Der griechisch-orthodoxe Metropolit Arsenios (Kardamakis) erbat die „Weisheit Salomos für die politischen Verantwortungsträger“ sowie den Segen für die Schöpfung und die Menschen in ihrem Bemühen um das Gute. Der serbisch-orthodoxe Bischof Andrej Cilerdzic erinnerte an den Anschlag in Wien am Allerseelenabend und betete für die Opfer, verbunden mit dem Dank an die Einsatzkräfte.

Der koptische Bischof Anba Gabriel schloss alle Menschen, die unter Verfolgung, Gefangenschaft, Exil und Sklaverei leiden, in sein Gebet ein. Besonders gedachte er der verfolgten Christen und sagte: „Gewähre ihnen ein Leben in Freiheit.“ Der Vorsitzende der Freikirchen in Österreich, Reinhard Kummer, betete für die an Covid-19 Erkrankten, Verstorbenen und ihre Hinterbliebenen. Und der griechisch-katholische Generalvikar Yuriy Kolasa sang gemeinsam mit seiner Familie den Psalm 116.

Raab: Religionen auch in Krisenzeiten „unersetzbar“

Kultusministerin Susanne Raab (ÖVP) unterstrich in einer Video-Botschaft die Bedeutung des Dialogs zwischen Staat und Kirchen bzw. Religionsgesellschaften in Österreich. Gerade in der Krise habe sich das österreichische Modell „wieder als tragfähig erwiesen“, dankte Raab den 16 anerkannten Kirchen und Religionsgesellschaften für ihre Kooperation und die freiwillige Aussetzung öffentlicher Gottesdienste während des zweiten Lockdowns.

Gerade in Pandemiezeiten würde die Religion den Menschen „Kraft, Halt und Zuversicht“ geben. Mit ihrem umfangreichen Engagement auf spiritueller, sozialer und karitativer Ebene seien die Kirchen und Religionsgesellschaften daher „für Menschen gerade auch in Krisenzeiten unersetzbar“ und spielten eine „wesentliche Rolle für den gesellschaftlichen Zusammenhalt in Österreich“.

Klasnic: Kirchen und Orden waren mutig

Spirituelle Impulse kamen von der früheren steirischen Landeshauptfrau (ÖVP) und jetzigen Obfrau der Unabhängigen Opferschutzkommission, Waltraud Klasnic. In einem sehr persönlichen Statement blickte sie auf ihre Zeit als Politikerin sowie als Opferschutzanwältin und Präsidentin des Dachverbandes Hospiz Österreich zurück.

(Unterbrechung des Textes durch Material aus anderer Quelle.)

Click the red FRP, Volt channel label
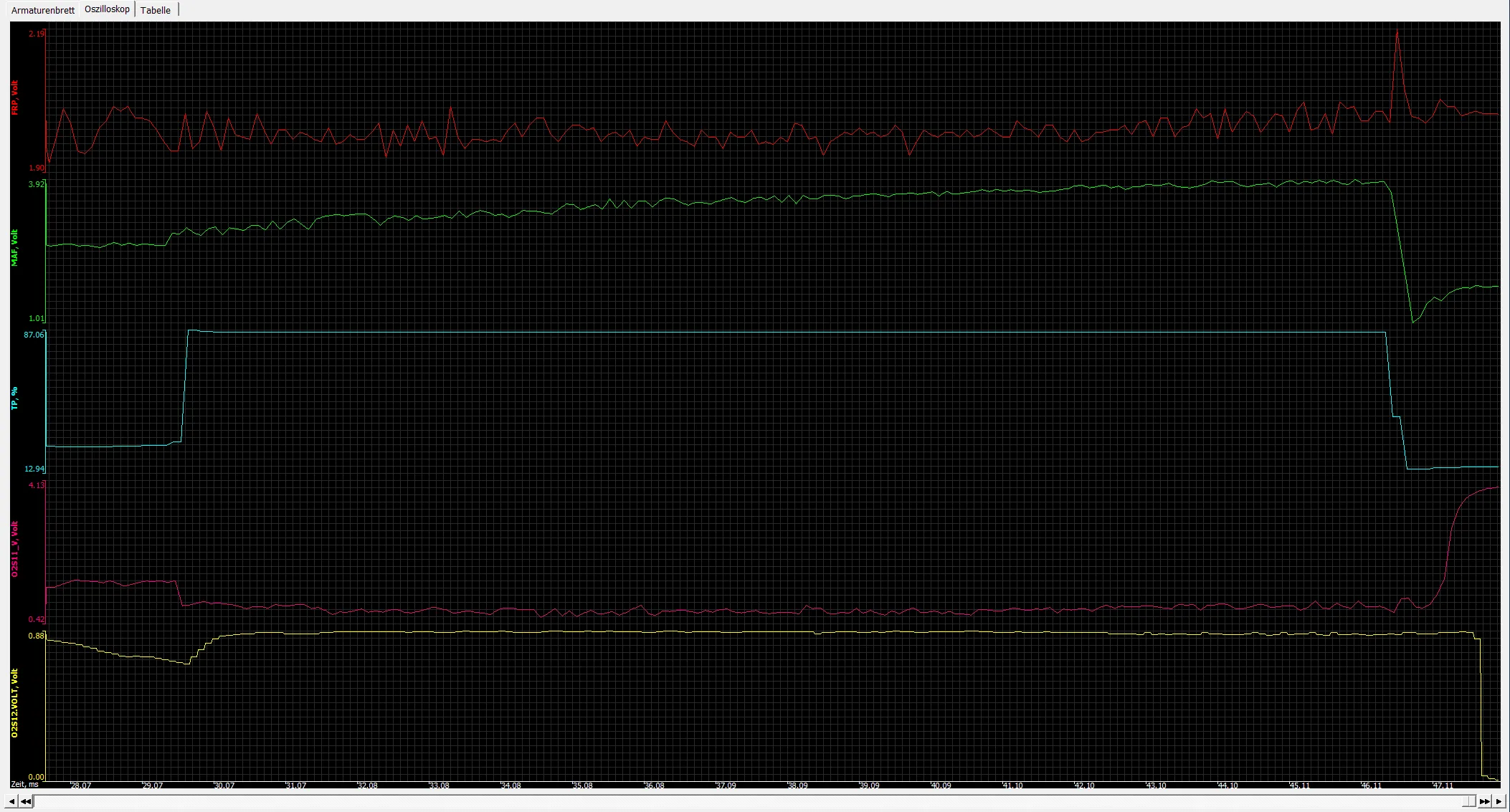point(14,97)
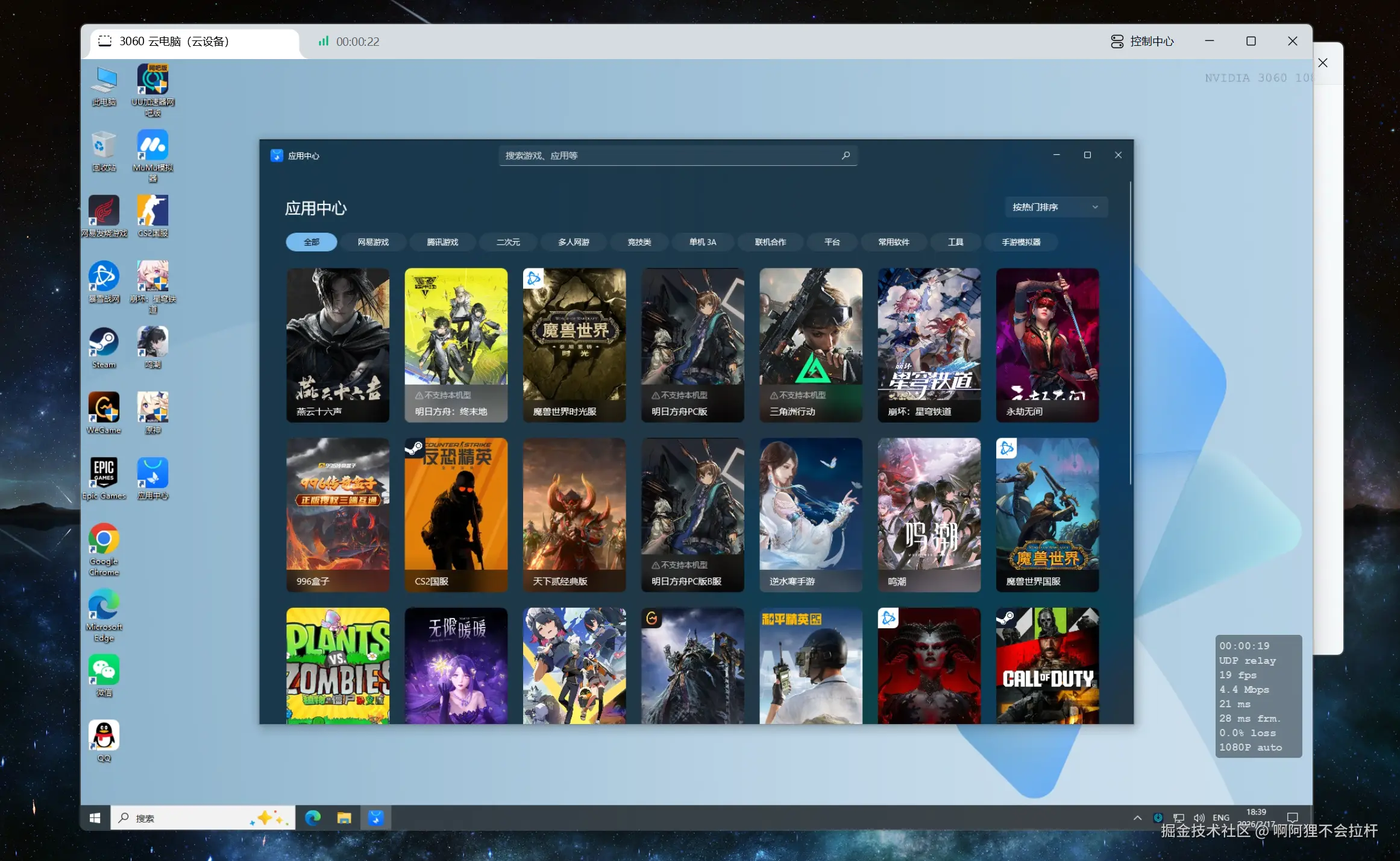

Dankbar zeigte sich Klasnic im Blick auf ihre inzwischen rund zehnjährige Tätigkeit als Unabhängige Opferschutzanwältin auf Einladung von Kardinal Schönborn und im Auftrag der Bischofskonferenz: „Die Kirchen und Orden sind mutig gewesen“.

Es dürfe auch in Zukunft „keinen Schlussstrich geben“ – Betroffene sollten auch zukünftig eine Anlaufstelle haben. Nicht umsonst werde das österreichische Modell auch von ausländischen Experten wie den deutschen Missbrauchsexperten Klaus Mertes oder Hans Zollner als Vorbild und „eine Blaupause wert“ bezeichnet.

Mayr-Melnhof: „Freundschaft mit Jesus“ als Schlüssel

Der Jugendleiter der Erzdiözese Salzburg und Gründer der auch in Kirchenkreisen als konservativ geltenden Loretto-Gemeinschaft, Georg Mayr-Melnhof, stellte die „adventliche Sehnsucht“ in das Zentrum seiner ebenfalls sehr persönlichen Ausführungen. Ausgehend von einer Glaubenskrise und Wüstenerfahrung als Jugendlicher zeichnete er den Weg seiner Gottsuche nach, die letztlich zur Gründung eines Gebetskreises 1987 in Wien führte, aus der in der Folge die Loretto-Gemeinschaft entstand.